Lines of data:
·····

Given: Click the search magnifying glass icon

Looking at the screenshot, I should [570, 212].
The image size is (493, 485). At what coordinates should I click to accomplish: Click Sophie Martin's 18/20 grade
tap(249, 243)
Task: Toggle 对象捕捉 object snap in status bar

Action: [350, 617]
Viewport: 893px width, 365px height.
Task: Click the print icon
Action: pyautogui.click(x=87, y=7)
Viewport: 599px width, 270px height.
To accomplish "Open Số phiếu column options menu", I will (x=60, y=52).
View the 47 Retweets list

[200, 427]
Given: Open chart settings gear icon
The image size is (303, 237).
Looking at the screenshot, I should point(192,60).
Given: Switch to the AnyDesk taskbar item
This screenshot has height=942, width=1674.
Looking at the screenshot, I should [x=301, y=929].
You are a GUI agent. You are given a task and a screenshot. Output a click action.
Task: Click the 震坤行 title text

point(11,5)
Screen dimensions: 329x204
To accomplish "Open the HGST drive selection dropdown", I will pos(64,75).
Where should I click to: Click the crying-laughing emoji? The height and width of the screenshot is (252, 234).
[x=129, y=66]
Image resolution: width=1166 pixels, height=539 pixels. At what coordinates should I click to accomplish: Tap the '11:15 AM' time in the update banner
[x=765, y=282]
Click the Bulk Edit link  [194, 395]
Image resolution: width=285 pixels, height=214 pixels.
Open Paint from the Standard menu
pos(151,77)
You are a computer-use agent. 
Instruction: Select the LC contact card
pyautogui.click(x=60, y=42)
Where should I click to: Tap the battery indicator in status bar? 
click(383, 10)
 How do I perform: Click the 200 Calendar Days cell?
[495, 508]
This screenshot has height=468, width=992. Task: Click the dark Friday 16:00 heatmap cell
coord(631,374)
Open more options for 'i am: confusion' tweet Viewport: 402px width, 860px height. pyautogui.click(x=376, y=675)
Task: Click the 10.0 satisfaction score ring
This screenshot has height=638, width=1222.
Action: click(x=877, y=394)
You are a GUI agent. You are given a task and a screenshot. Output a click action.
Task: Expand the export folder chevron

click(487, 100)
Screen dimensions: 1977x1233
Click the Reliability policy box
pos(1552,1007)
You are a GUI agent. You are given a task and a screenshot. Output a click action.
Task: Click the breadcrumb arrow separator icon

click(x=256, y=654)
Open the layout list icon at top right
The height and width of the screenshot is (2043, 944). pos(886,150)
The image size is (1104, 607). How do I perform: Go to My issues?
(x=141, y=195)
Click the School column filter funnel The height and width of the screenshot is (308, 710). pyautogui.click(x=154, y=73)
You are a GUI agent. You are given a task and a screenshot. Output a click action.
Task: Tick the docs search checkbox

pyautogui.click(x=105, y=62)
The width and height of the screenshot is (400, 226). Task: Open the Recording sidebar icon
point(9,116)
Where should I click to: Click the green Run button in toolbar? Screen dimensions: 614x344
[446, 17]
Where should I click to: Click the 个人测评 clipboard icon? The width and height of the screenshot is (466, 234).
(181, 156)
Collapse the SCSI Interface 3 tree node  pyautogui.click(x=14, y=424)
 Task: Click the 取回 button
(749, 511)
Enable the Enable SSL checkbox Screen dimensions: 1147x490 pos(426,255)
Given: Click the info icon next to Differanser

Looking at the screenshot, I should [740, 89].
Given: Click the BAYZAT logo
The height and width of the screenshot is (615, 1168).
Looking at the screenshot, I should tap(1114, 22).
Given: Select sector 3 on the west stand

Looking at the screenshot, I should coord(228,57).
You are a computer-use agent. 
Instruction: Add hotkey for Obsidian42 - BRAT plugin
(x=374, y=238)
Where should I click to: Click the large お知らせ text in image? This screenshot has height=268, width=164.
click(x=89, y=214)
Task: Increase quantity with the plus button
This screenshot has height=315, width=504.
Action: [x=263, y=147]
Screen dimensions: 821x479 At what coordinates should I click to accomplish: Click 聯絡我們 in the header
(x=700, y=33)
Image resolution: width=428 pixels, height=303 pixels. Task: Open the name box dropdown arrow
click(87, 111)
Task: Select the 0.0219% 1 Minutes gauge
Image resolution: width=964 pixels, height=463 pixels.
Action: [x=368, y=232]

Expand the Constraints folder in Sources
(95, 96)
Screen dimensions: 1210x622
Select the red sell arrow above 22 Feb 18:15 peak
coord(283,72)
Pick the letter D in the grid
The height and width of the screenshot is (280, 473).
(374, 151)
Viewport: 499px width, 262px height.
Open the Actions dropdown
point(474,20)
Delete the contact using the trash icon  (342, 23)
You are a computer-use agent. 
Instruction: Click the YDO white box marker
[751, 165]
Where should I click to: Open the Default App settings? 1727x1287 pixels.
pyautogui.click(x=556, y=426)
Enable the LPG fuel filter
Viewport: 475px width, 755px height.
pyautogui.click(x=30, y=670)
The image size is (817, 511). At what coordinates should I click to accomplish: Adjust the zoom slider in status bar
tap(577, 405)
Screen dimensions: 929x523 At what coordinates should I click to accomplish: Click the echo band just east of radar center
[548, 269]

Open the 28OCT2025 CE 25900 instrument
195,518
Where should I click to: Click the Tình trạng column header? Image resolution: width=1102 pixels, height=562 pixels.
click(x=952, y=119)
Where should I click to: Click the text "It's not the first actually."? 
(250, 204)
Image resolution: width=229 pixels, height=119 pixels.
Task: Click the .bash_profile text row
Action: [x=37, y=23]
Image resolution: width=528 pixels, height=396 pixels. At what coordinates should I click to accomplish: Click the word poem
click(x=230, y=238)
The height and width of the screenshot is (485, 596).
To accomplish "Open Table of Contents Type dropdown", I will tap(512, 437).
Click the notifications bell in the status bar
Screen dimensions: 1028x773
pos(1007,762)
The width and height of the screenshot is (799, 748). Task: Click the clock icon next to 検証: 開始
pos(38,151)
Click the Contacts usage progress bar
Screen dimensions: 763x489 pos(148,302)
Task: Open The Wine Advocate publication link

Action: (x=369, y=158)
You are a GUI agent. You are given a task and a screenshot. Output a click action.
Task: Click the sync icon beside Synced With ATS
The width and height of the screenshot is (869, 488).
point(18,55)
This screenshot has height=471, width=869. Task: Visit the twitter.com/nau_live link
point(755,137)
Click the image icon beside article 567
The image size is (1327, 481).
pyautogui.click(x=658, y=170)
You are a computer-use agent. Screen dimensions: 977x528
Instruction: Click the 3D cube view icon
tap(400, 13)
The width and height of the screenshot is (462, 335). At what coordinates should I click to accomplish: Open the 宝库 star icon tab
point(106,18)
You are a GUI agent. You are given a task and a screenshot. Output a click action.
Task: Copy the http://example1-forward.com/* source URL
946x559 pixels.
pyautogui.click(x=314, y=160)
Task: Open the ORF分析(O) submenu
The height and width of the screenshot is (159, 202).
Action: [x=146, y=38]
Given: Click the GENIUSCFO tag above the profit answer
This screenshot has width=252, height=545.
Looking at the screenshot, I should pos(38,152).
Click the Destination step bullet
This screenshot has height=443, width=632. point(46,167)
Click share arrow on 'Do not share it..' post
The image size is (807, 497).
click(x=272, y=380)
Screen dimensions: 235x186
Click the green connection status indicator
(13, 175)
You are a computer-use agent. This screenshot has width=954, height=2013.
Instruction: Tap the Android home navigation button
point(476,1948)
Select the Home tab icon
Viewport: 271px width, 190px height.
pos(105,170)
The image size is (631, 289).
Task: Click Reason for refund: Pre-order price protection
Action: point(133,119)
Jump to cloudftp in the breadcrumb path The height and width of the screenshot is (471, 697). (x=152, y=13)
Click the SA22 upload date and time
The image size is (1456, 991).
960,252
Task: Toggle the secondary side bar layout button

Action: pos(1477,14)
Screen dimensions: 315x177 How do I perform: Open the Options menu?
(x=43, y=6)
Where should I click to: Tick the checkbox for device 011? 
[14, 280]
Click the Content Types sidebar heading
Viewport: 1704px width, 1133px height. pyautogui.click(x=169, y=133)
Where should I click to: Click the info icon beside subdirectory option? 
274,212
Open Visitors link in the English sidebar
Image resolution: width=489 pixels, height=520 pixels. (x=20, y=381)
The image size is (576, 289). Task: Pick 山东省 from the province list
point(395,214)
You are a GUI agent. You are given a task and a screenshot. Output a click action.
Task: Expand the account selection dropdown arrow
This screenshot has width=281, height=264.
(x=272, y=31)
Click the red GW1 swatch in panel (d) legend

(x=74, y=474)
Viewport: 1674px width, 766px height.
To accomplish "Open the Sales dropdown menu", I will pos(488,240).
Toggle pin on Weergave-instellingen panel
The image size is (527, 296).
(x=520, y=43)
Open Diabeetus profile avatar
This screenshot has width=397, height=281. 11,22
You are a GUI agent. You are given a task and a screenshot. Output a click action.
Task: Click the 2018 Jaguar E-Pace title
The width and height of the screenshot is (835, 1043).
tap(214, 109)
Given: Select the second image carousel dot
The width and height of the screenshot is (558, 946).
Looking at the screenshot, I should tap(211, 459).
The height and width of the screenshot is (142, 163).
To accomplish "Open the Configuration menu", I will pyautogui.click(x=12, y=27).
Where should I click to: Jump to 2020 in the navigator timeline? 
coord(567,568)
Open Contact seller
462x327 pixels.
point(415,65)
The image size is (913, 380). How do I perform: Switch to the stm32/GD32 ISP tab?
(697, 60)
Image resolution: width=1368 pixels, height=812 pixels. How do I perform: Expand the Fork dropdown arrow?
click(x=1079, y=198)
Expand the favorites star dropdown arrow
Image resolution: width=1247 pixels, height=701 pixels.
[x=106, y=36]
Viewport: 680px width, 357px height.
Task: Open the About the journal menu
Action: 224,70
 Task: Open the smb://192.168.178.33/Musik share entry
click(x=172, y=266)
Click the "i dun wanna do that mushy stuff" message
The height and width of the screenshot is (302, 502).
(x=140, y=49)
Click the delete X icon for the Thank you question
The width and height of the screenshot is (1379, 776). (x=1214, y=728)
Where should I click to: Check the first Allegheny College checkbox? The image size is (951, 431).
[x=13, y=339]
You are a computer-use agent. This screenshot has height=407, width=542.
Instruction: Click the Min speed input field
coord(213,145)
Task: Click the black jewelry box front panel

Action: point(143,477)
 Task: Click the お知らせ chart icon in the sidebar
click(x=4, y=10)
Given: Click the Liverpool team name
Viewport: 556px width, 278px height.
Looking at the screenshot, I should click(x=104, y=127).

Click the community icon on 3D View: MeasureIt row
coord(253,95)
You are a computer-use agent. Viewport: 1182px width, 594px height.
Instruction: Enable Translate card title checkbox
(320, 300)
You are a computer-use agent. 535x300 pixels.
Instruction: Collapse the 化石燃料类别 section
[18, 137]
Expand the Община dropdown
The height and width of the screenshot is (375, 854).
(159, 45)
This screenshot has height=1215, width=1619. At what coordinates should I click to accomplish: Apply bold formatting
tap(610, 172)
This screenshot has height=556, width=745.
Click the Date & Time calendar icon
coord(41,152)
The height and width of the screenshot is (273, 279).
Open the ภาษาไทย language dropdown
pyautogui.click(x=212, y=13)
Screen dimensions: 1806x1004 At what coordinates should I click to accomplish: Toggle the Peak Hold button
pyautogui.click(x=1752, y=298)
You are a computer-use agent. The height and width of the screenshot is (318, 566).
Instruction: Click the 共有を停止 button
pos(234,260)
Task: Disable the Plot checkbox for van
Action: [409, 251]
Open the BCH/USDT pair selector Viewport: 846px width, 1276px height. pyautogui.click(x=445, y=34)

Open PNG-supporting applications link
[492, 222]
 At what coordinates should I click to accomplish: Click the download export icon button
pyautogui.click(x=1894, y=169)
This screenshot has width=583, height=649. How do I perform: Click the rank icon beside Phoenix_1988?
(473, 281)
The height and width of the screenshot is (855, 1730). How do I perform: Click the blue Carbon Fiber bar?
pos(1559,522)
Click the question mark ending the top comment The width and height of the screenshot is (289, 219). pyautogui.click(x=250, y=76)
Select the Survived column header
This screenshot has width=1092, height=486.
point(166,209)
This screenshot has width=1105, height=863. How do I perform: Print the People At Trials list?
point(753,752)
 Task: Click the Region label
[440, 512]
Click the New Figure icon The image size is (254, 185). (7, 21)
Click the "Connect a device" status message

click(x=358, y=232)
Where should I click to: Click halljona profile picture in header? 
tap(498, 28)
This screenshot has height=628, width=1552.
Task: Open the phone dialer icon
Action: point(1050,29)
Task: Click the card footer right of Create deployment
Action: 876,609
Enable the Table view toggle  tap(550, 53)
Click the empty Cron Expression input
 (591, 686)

·····

TASK GOAL -> Reproduce the material starting at the line that contains "Click the question" and ending at its final line, substituting "Country" for "Region" and leaving everything else unchanged.

TASK RESULT ->
Click the question mark ending the top comment The width and height of the screenshot is (289, 219). pyautogui.click(x=250, y=76)
Select the Survived column header
This screenshot has width=1092, height=486.
point(166,209)
This screenshot has width=1105, height=863. How do I perform: Print the People At Trials list?
point(753,752)
 Task: Click the Country label
[440, 512]
Click the New Figure icon The image size is (254, 185). (7, 21)
Click the "Connect a device" status message

click(x=358, y=232)
Where should I click to: Click halljona profile picture in header? 
tap(498, 28)
This screenshot has height=628, width=1552.
Task: Open the phone dialer icon
Action: point(1050,29)
Task: Click the card footer right of Create deployment
Action: 876,609
Enable the Table view toggle  tap(550, 53)
Click the empty Cron Expression input
 (591, 686)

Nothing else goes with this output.